Gabi Zimmer: Berliner Erklärung grenzt von Armut betroffene Menschen aus!

Rede für die Fraktion GUE/NGL zur „Berliner Erklärung“, Plenarsitzung des Europäischen Parlaments in Brüssel vom 28. März 2007.

Frau Bundeskanzlerin, Herr Präsident,

Wenn heute vom europäischen Traum die Rede ist, bemühen wir meistens den Amerikaner Jeremy Rifkin. Die Staatschefs der EU bzw. ihre „Sherpas“ träumen jedenfalls nicht, schon gar nicht gemeinsam.

Die „Berliner Erklärung“ beschreibt weder einen Traum noch nimmt sie sich der Realität an. Im Gegenteil. Es ist die erneute Verweigerung der Realität, die die Staatschefs daran hindert, die Krise, in der die Union steckt, klar zu erkennen. Folglich gibt es auch keine Initiative, die einen Ausweg weist.

Damit wachsen weiterhin Gefahren von Desintegration und Renationalisierung. Es gibt keine Absage an eine neoliberale, sozial und ökologisch zerstörerische Freihandelszone, an eine weitere Militarisierung der EU.
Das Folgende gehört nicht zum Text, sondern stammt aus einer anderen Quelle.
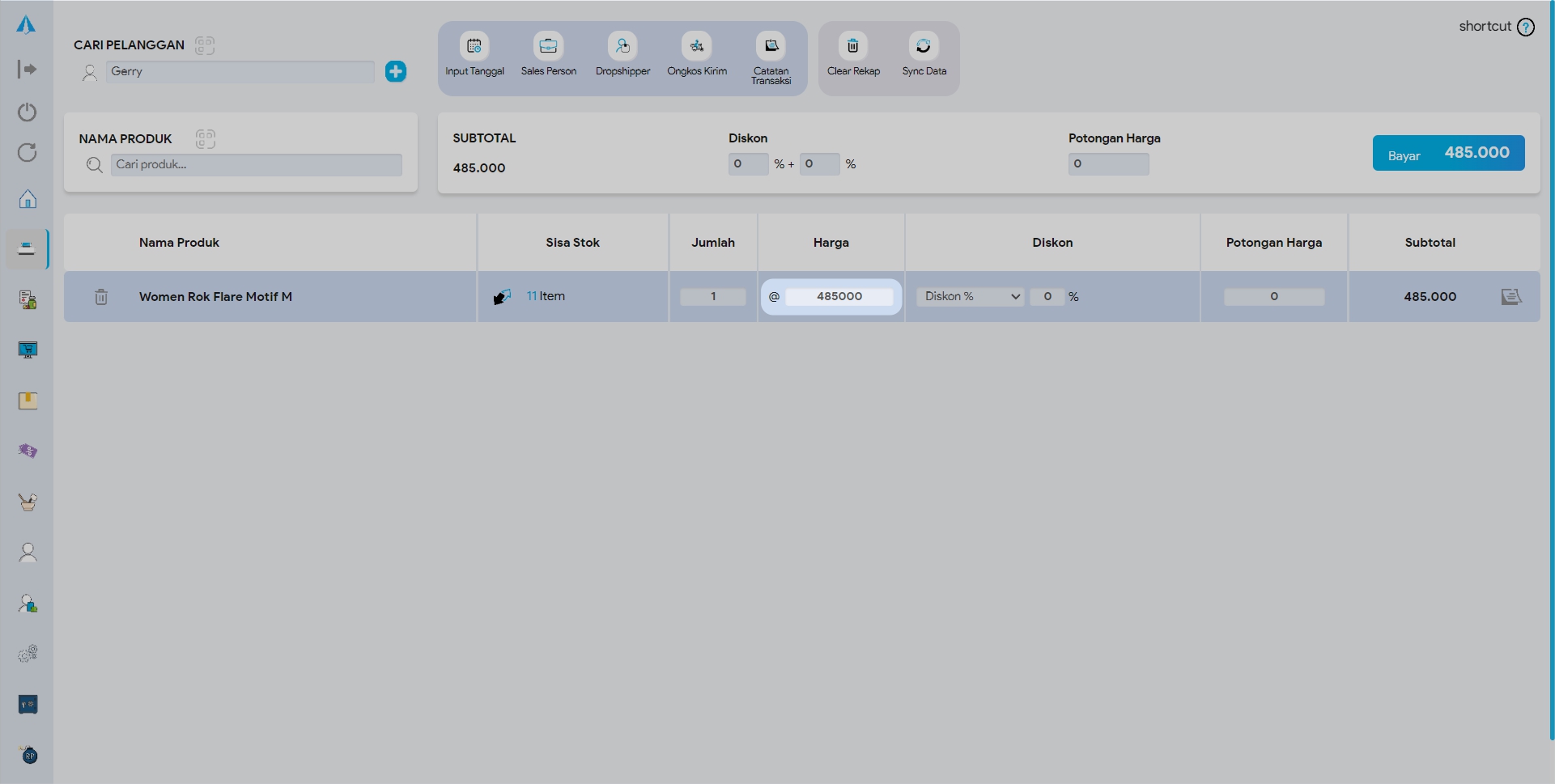Focus the Cari produk search field

tap(256, 165)
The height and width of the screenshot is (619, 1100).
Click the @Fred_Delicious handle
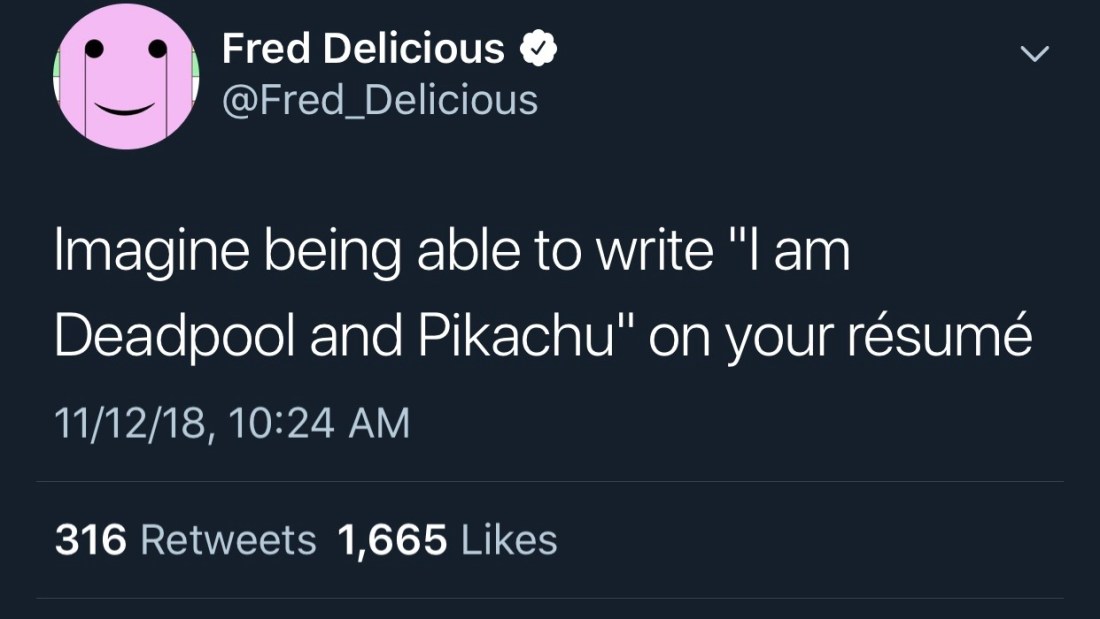click(x=379, y=100)
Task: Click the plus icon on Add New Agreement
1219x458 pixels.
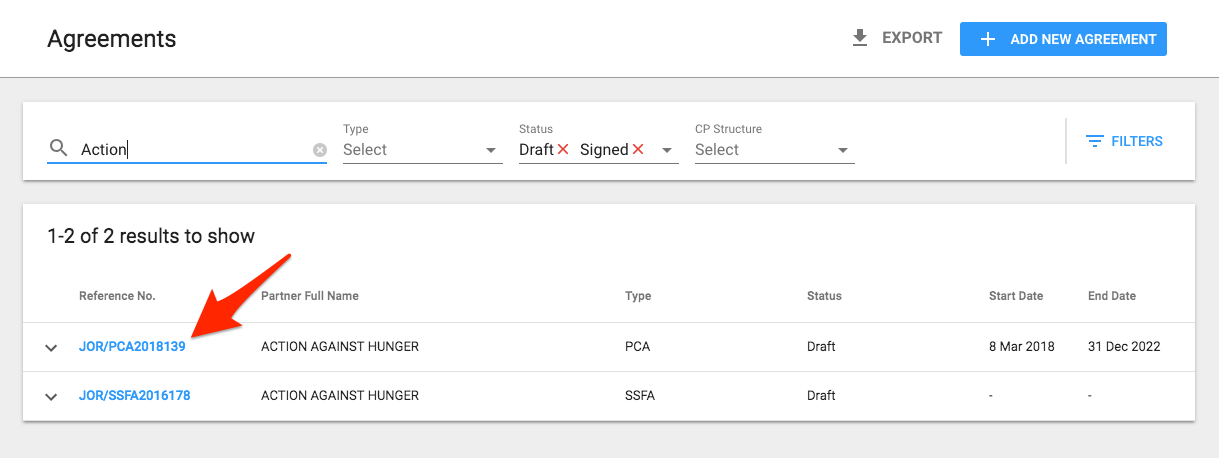Action: pos(988,39)
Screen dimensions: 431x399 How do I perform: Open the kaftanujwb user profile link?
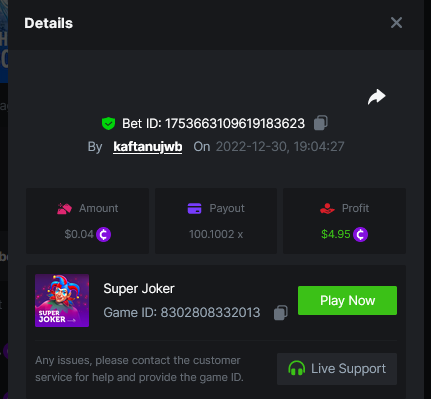pyautogui.click(x=148, y=147)
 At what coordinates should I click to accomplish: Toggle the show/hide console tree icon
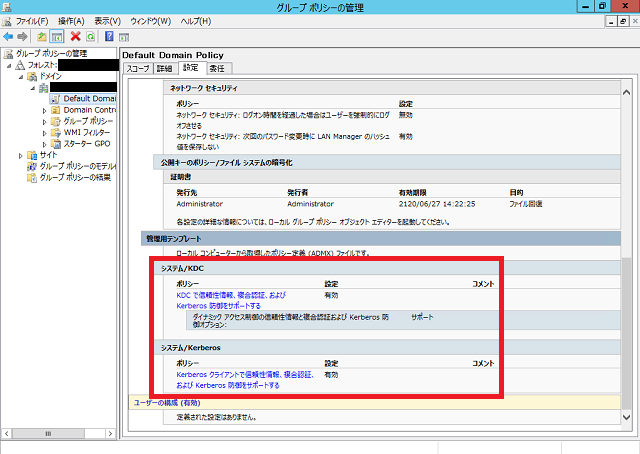[x=57, y=36]
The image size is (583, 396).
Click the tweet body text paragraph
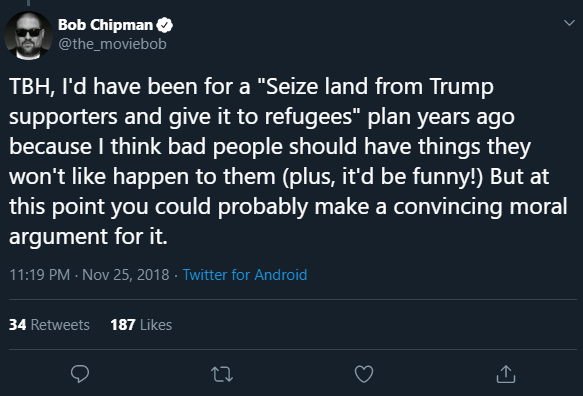(x=288, y=161)
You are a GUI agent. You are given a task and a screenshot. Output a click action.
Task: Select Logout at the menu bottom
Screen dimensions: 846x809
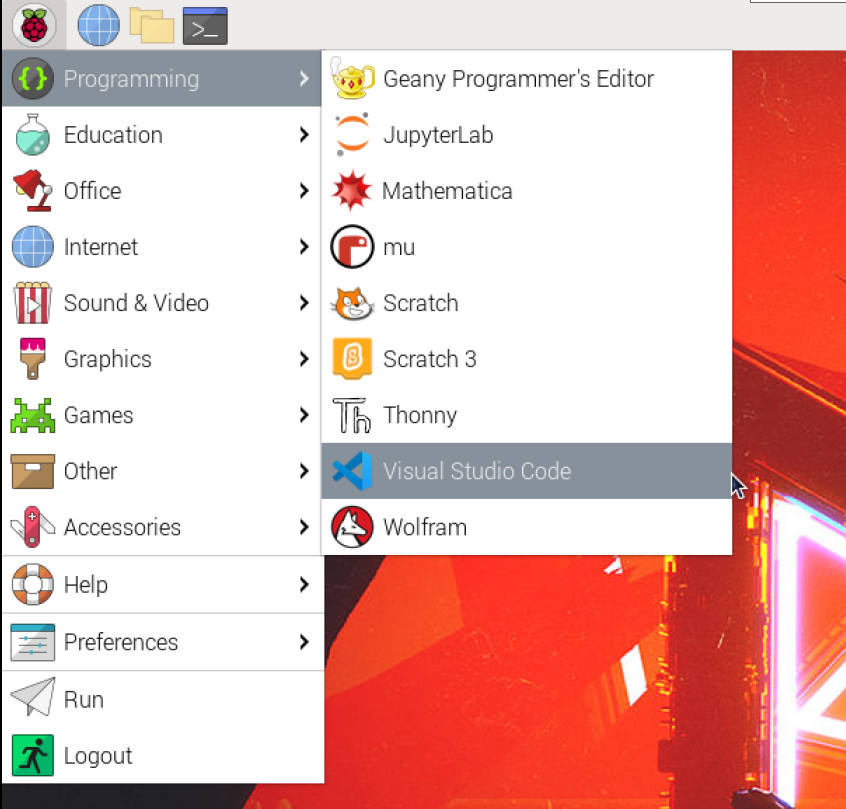pos(97,755)
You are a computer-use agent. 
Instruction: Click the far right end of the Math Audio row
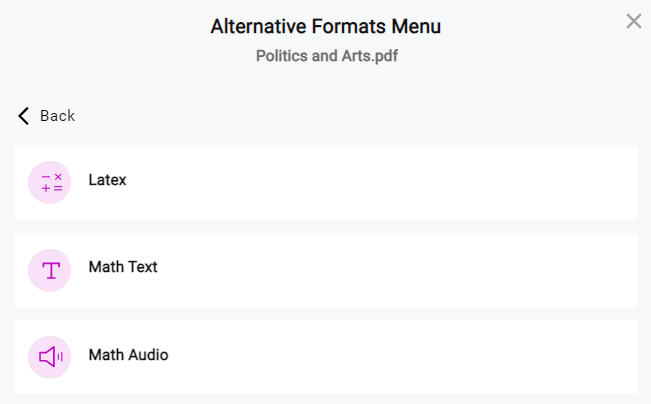point(623,357)
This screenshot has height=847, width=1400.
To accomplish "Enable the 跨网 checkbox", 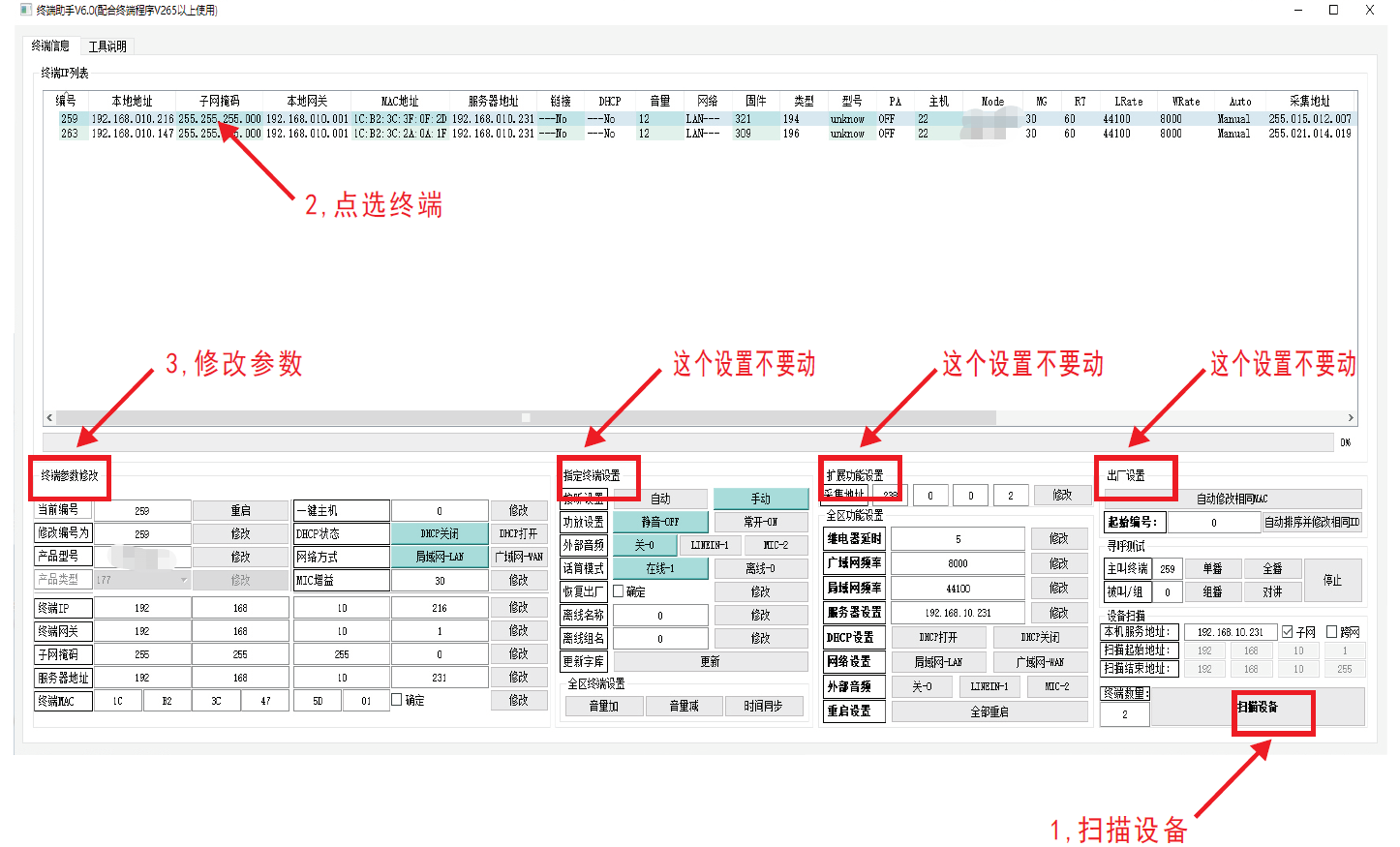I will point(1332,632).
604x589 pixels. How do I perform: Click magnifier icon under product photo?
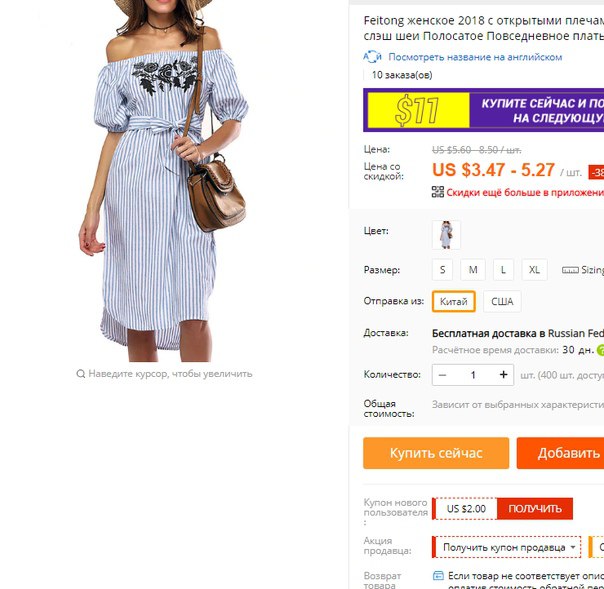[81, 374]
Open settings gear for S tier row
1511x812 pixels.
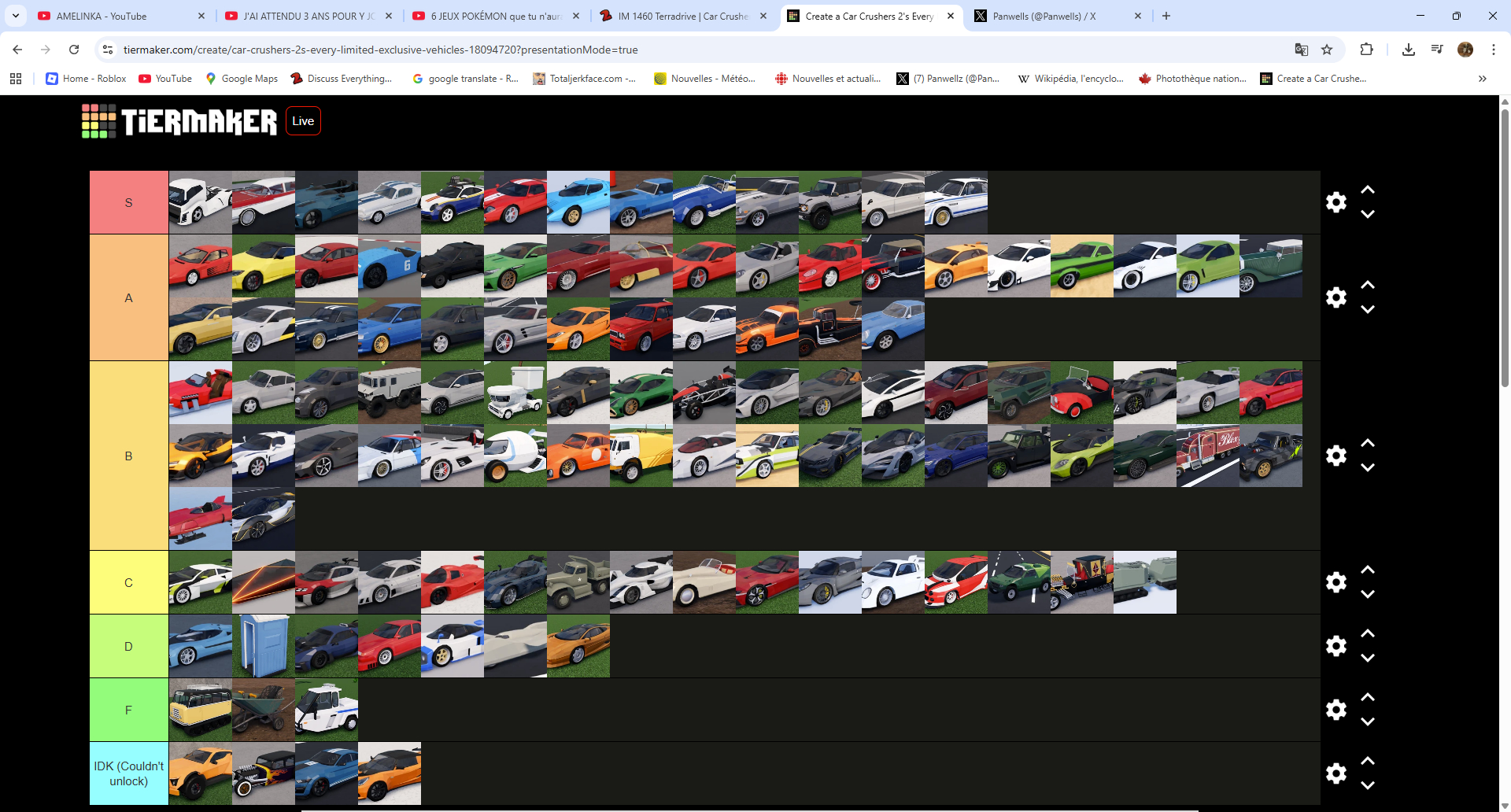(x=1336, y=202)
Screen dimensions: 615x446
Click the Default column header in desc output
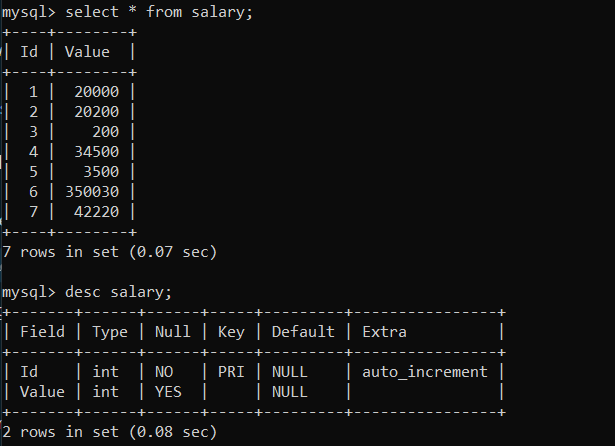pyautogui.click(x=303, y=332)

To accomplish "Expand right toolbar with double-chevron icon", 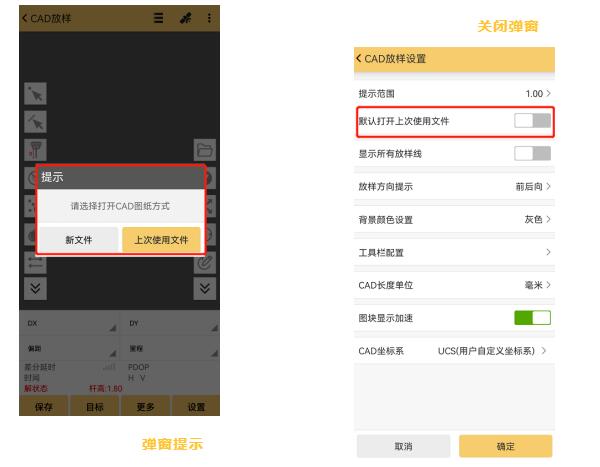I will coord(205,288).
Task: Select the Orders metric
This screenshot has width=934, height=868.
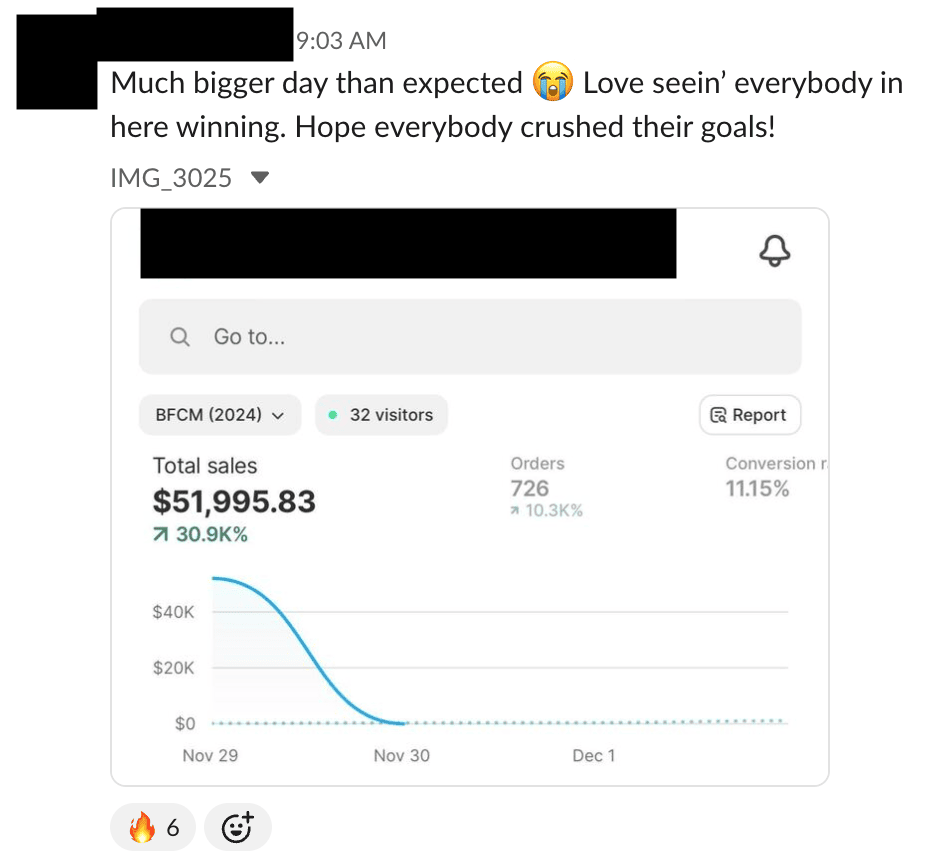Action: pos(537,464)
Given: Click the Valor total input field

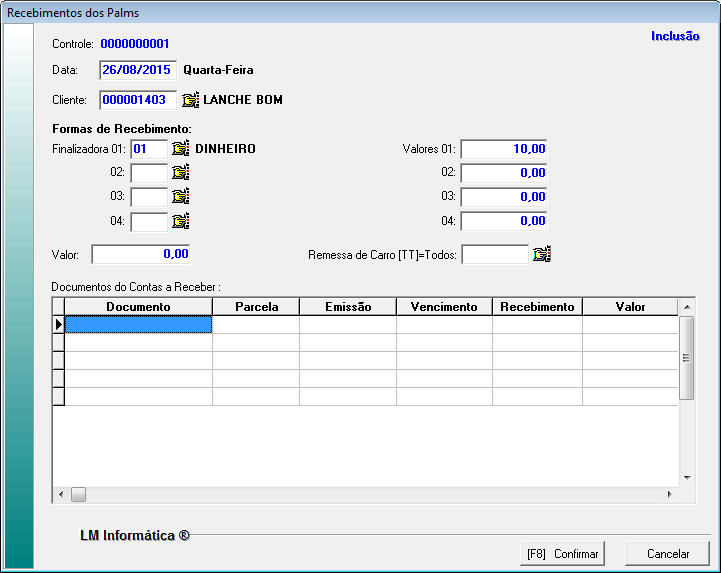Looking at the screenshot, I should pos(140,254).
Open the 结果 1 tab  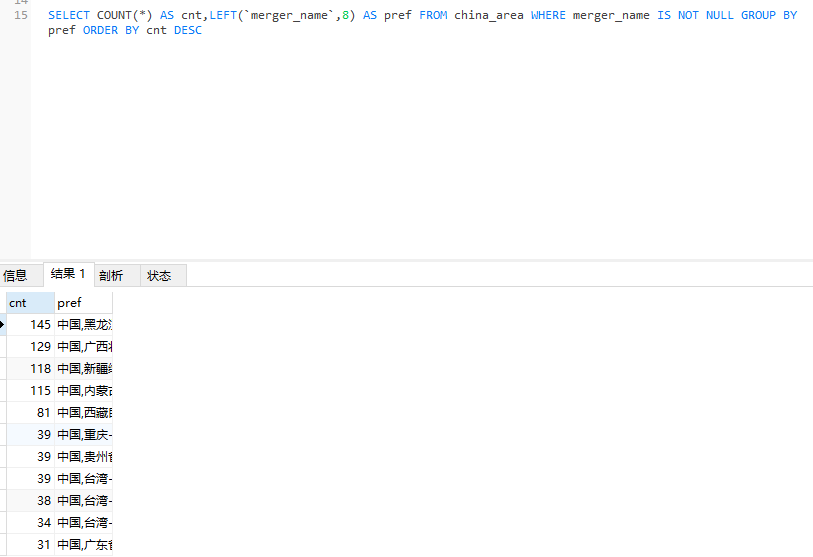click(x=68, y=275)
In der Erklärung wird nicht ein Wort zur Lage von Millionen Menschen in der EU gesagt, die von Armut, lang andauernder Arbeitslosigkeit, Prekarität und sozialer Ausgrenzung betroffen sind. Sie gehören de facto nicht dazu. Die Botschaft der Erklärung richtet sich nur an die Regierenden selbst, nicht aber an die Bevölkerungen der Mitgliedsstaaten!

Von Identitätsstiftung kann keine Rede sein.
Kommentatoren reden von einem Testfall für den Verfassungsprozess. Übertragen heißt das, die künftige Verfassung oder Grundlagenvertrag werden ein Fall für die Geheimdiplomatie, ohne jegliche Beteiligung der Zivilgesellschaft. Danach ist alles nur eine Frage des Drucks auf einzelne Regierungschefs. Für den Fall, das diese nicht spuren, schwingen einige meiner deutschen Kollegen aus dem Europaparlament gleich die Austrittskeule. Wahrhaft, eine äusserst überzeugende demokratische Argumentation!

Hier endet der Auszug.